◆ **WHAT YOU NEED TO DO**
[A] In the mailing-list post about shader registers, why hasn't much effort gone into optimizing the SIMD4x2/vector backend? Answer in one to three sentences.
[B] According to the mailing-list post about shader registers, how wide are the registers?
[C] Transcribe the stretch of the mailing-list post about shader registers from "Not as well" through "performance.".

◆ **TEXT SECTION**
==================================================
[Mesa-dev] a newbie asking newbie questions

Tue Sep 17 09:25:25 PDT 2013

On 09/17/2013 05:13 AM, Rogovin, Kevin wrote:
> Hello,
> 
>  Thank you for the very fast answers, some more questions:
> 
> 
>> It's not a preference question.  The registers are 8 floats wide.
>> Vertex shaders get invoked 2 vertices at a time, with a register containing these values:
>>
>> .   +------+------+------+------+------+------+------+------+
>> .   | v0.x | v0.y | v0.z | v0.w | v1.x | v1.y | v1.z | v1.w |
>> .   +------+------+------+------+------+------+------+------+
> 
> This seems best to me: run two vertices in each invocation with the hopes that the
> shader compiler will merge (multiple) float, vec2 and maybe even vec3 operations into 
> vec4 operations (does it)?

Not as well as it should.  There's a lot of room for improvement in our
SIMD4x2/vector backend.  We haven't spent a ton of effort optimizing it
since vertex shaders have rarely been the bottleneck in application
performance.

>> while these 8 pixels in screen space:
>>
>> .   +----+----+----+----+
>> .   | p0 | p1 | p2 | p3 |
>> .   +----+----+----+----+
>> .   | p4 | p5 | p6 | p7 |
>> .   +----+----+----+----+
>>
>> are loaded in fragment shader registers as:
>>
>> .   +------+------+------+------+------+------+------+------+
>> .   | p0.x | p1.x | p4.x | p5.x | p2.x | p3.x | p6.x | p7.x |
>> .   +------+------+------+------+------+------+------+------+
>>
>> Note how one register just holds a single channel ('.x' here) of a vector.  A vec4 would take up 4 registers, and to do value0.xyzw * value1.xyzw, you'd emit 4 MULs.
==================================================
◆ **DATASET EXTRACT**
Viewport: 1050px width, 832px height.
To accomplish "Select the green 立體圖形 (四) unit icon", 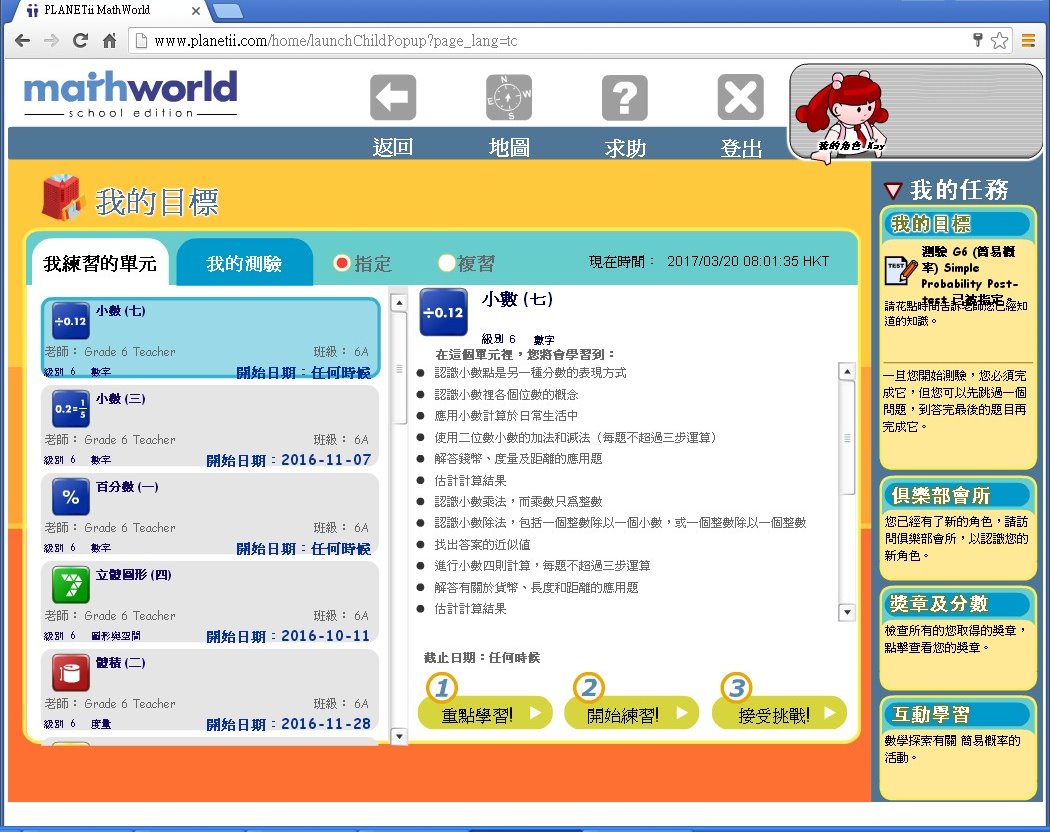I will click(x=71, y=584).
==================================================
◆ **REPLIES**
[A] Little effort has gone into optimizing it because vertex shaders have rarely been the bottleneck in application performance.

[B] They are 8 floats wide.

[C]
Not as well as it should.  There's a lot of room for improvement in our
SIMD4x2/vector backend.  We haven't spent a ton of effort optimizing it
since vertex shaders have rarely been the bottleneck in application
performance.